[Given request] Rewrite the rows from the line with "Task: Click the 注册证编号 label" up to and including the line with "Click the increase indent icon", putting "capture" in place of "screenshot" and keeping everything else the same. Leave the pictures out of your answer.

[Records to process]
------------------------

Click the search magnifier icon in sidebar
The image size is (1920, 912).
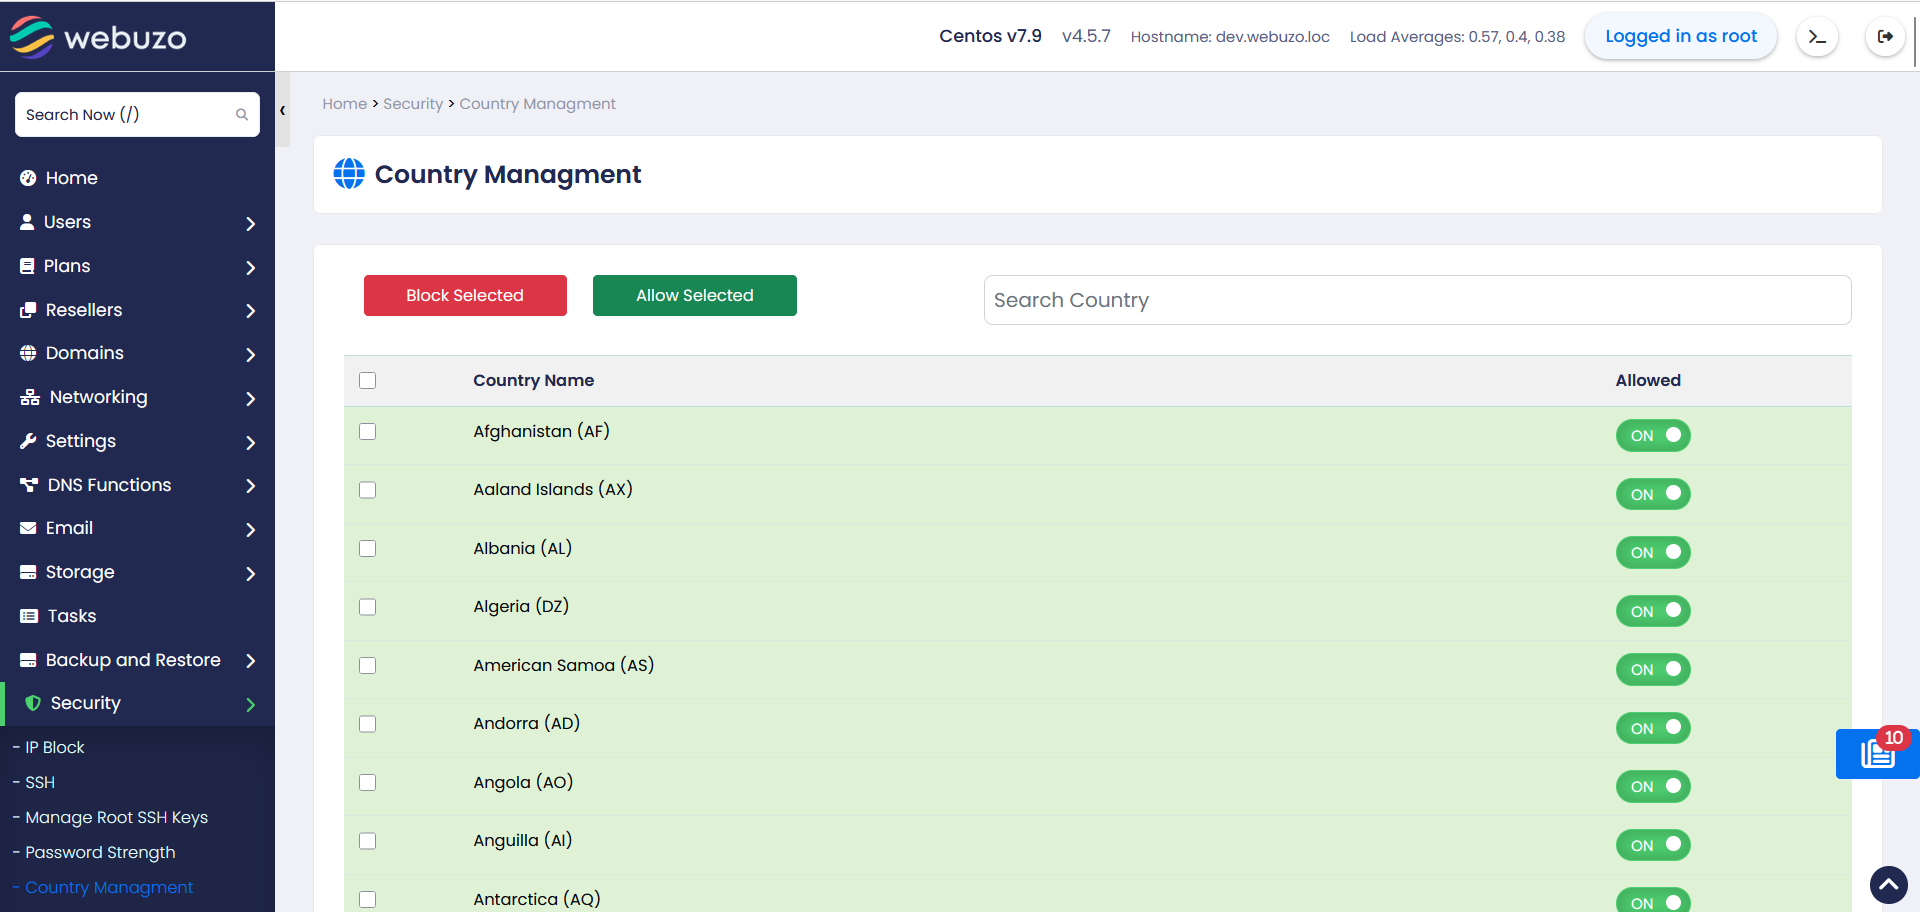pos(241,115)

------------------------

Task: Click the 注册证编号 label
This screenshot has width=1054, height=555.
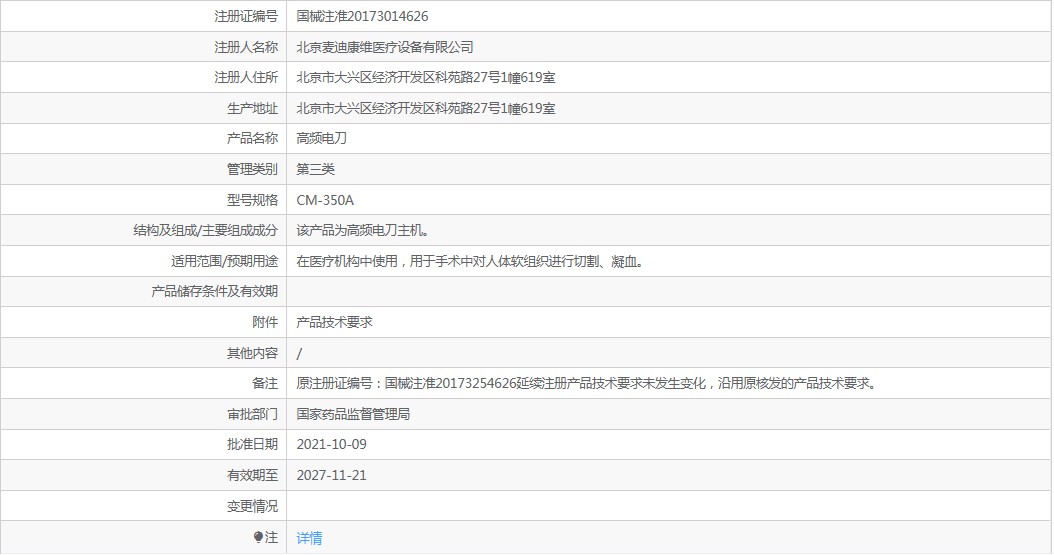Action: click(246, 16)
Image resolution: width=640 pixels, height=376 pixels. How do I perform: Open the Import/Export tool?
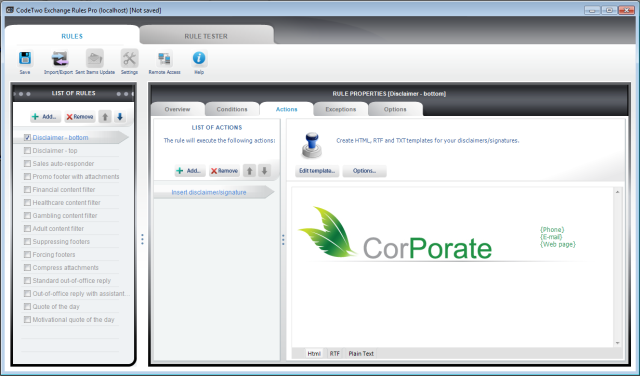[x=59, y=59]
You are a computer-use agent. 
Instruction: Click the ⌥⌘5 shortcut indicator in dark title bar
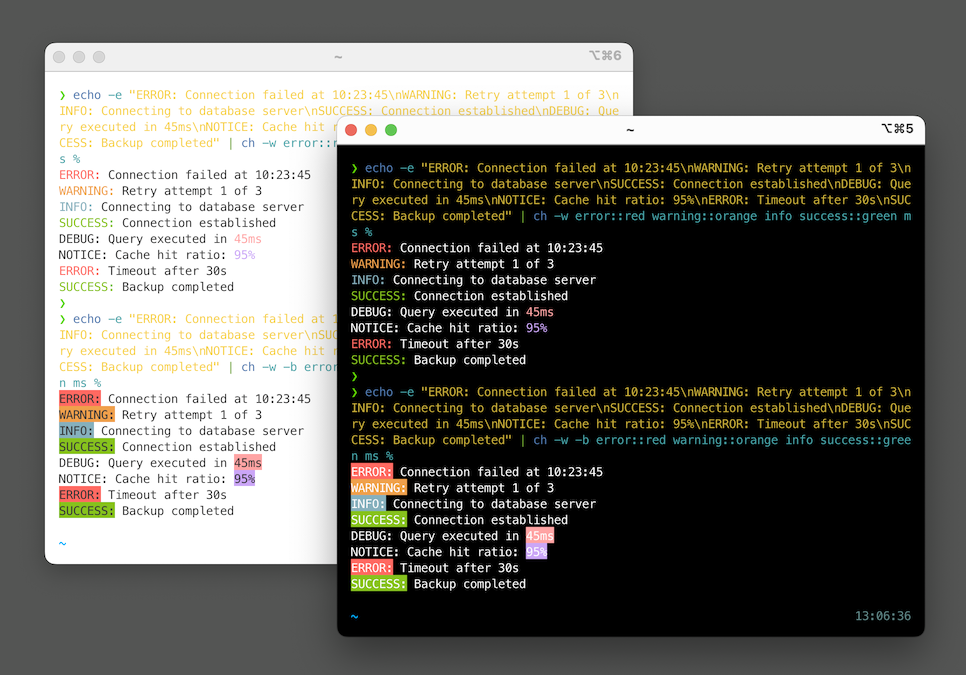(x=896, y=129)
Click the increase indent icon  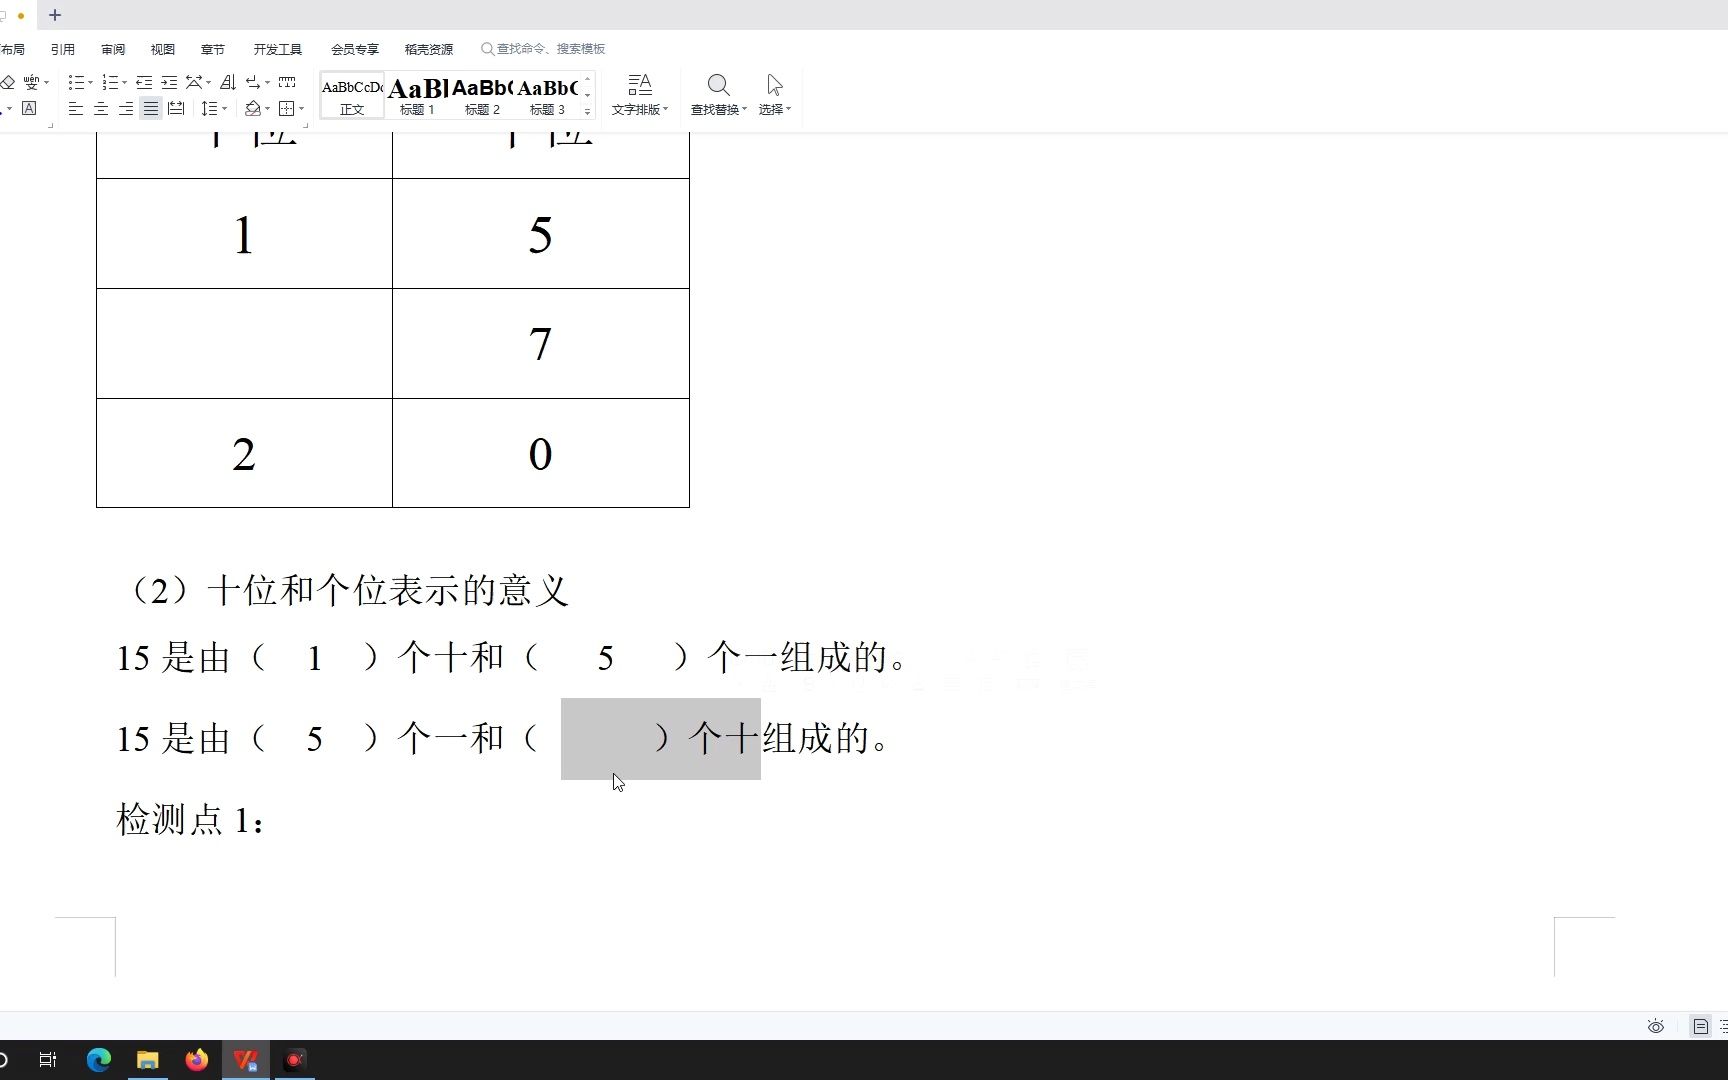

------------------------

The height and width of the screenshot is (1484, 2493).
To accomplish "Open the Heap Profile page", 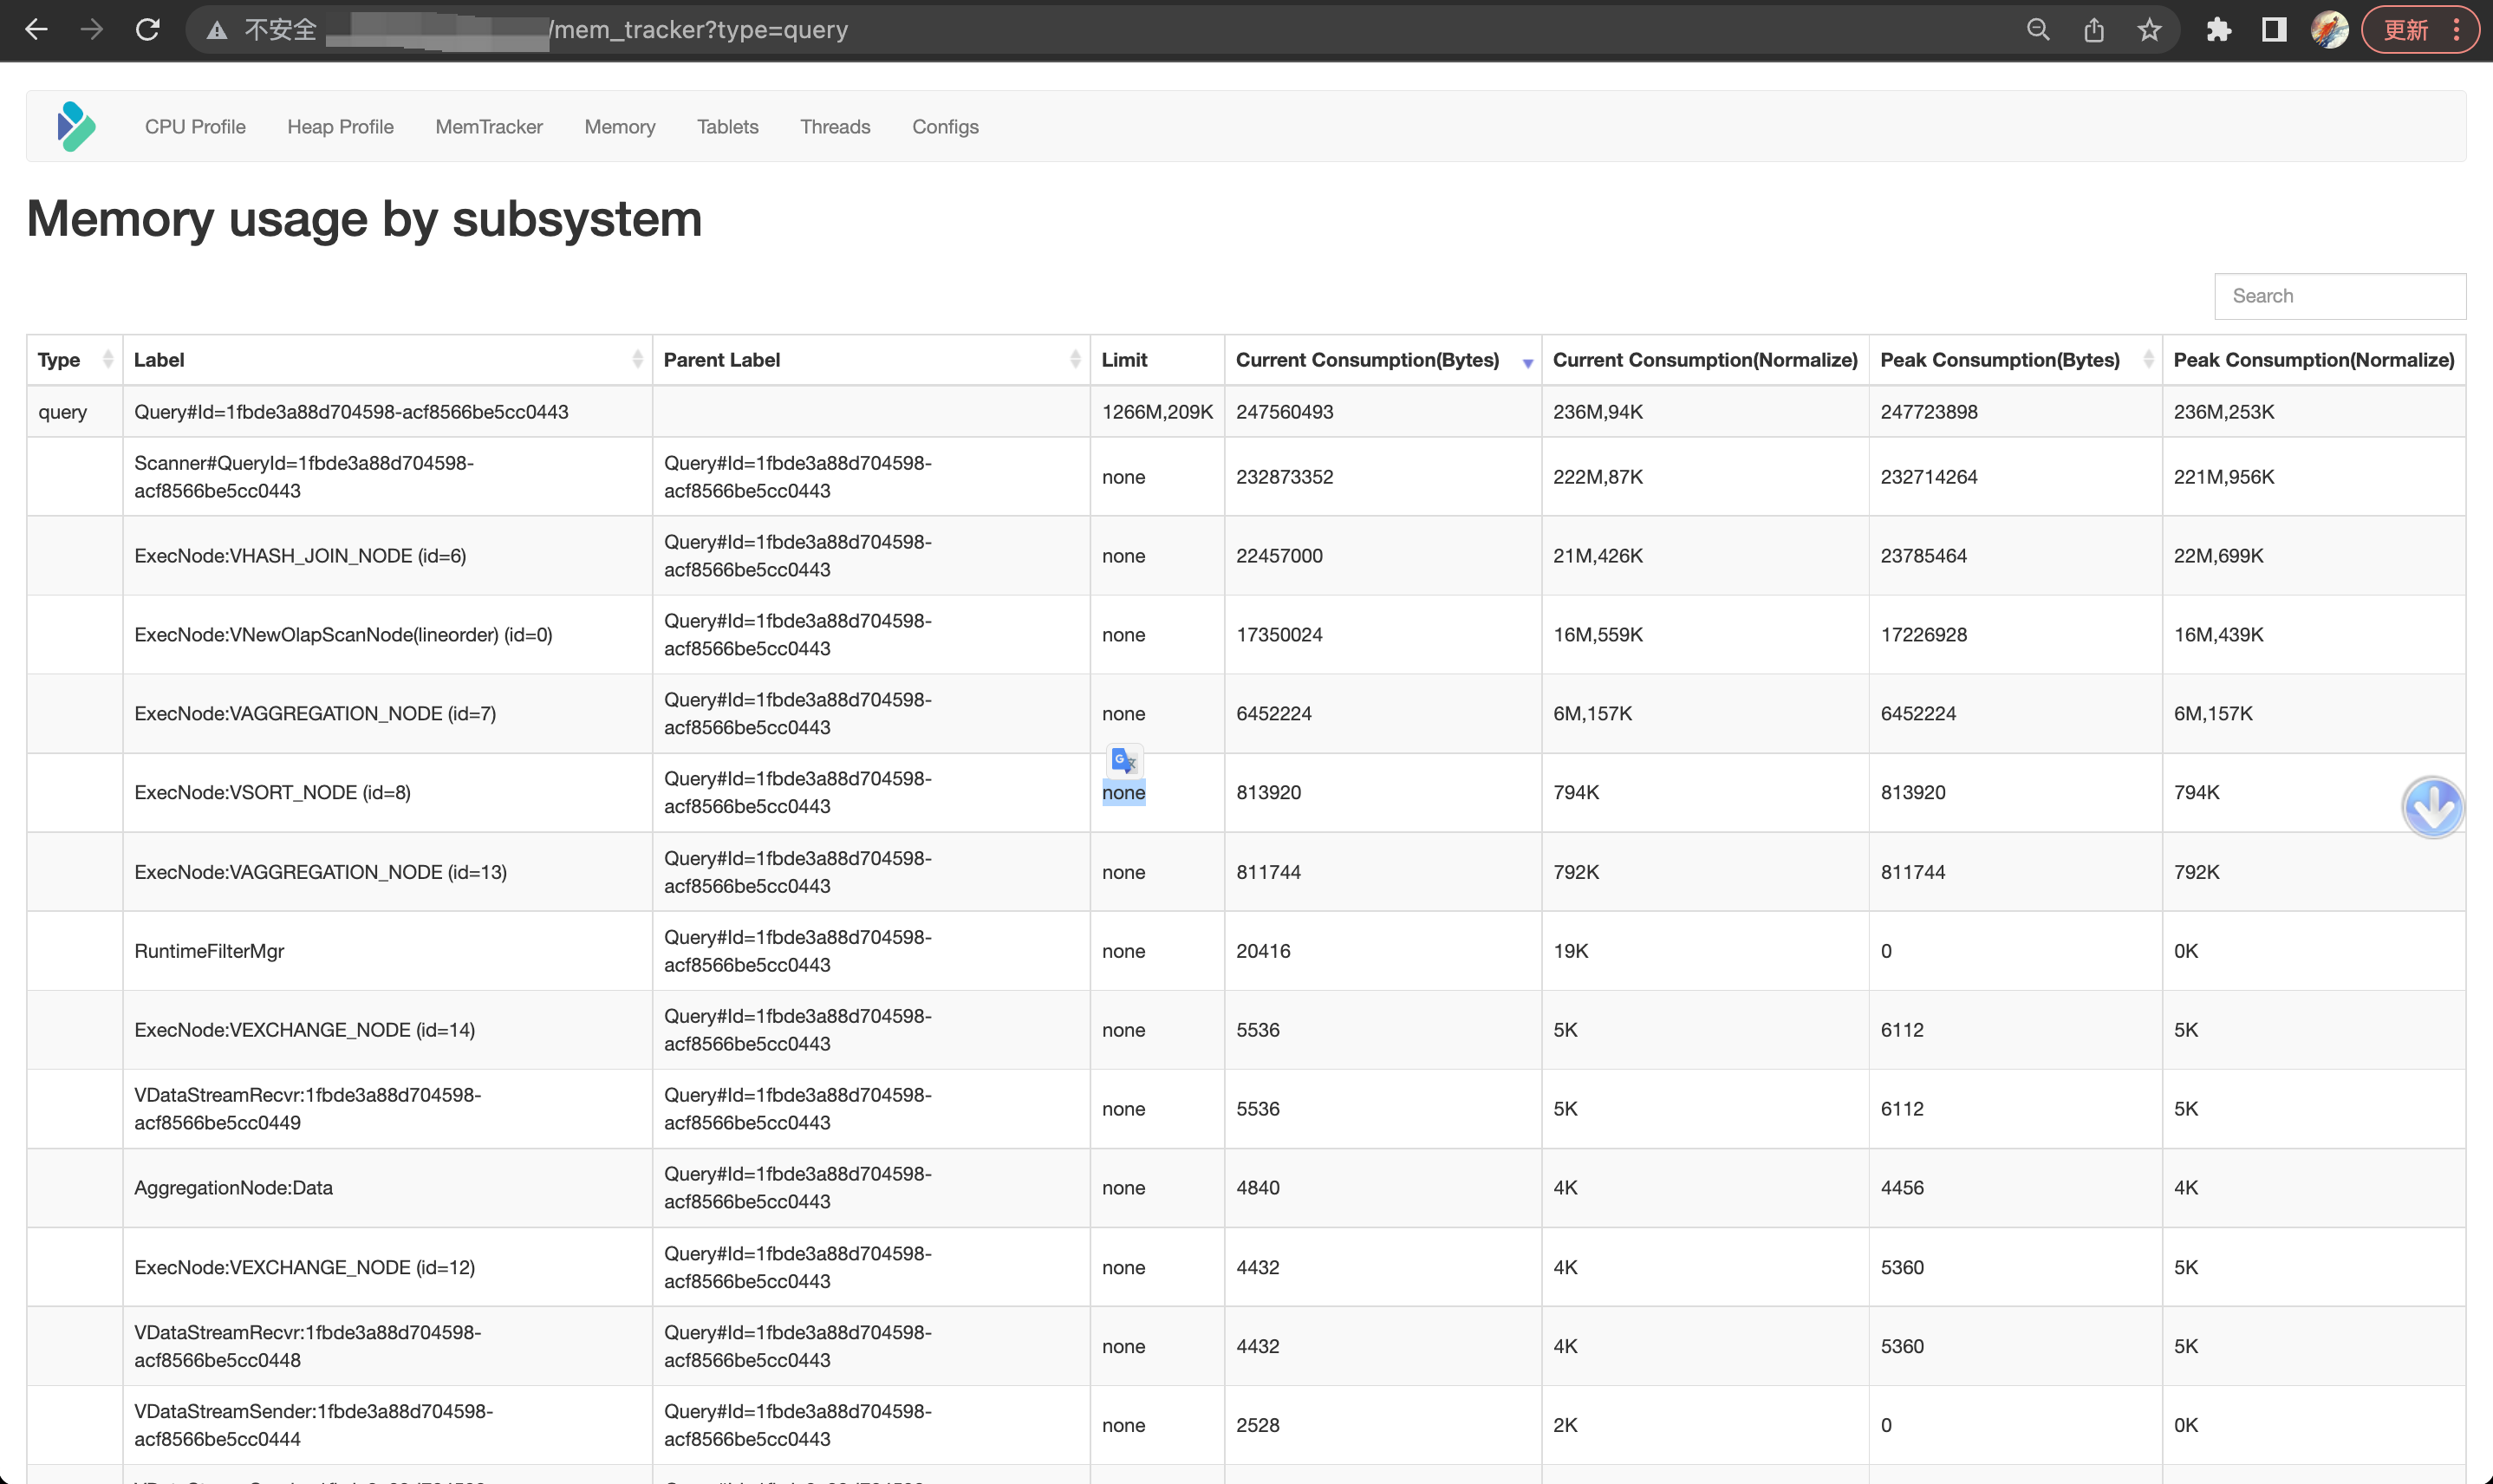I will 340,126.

------------------------

[Reply]
Task: Click the 注册证编号 label
This capture has width=1054, height=555.
Action: click(246, 16)
Image resolution: width=640 pixels, height=376 pixels. How do I perform: Open the Import/Export tool?
[x=59, y=59]
You are a computer-use agent. 
Instruction: Click the ⌥⌘5 shortcut indicator in dark title bar
(x=896, y=129)
Click the increase indent icon  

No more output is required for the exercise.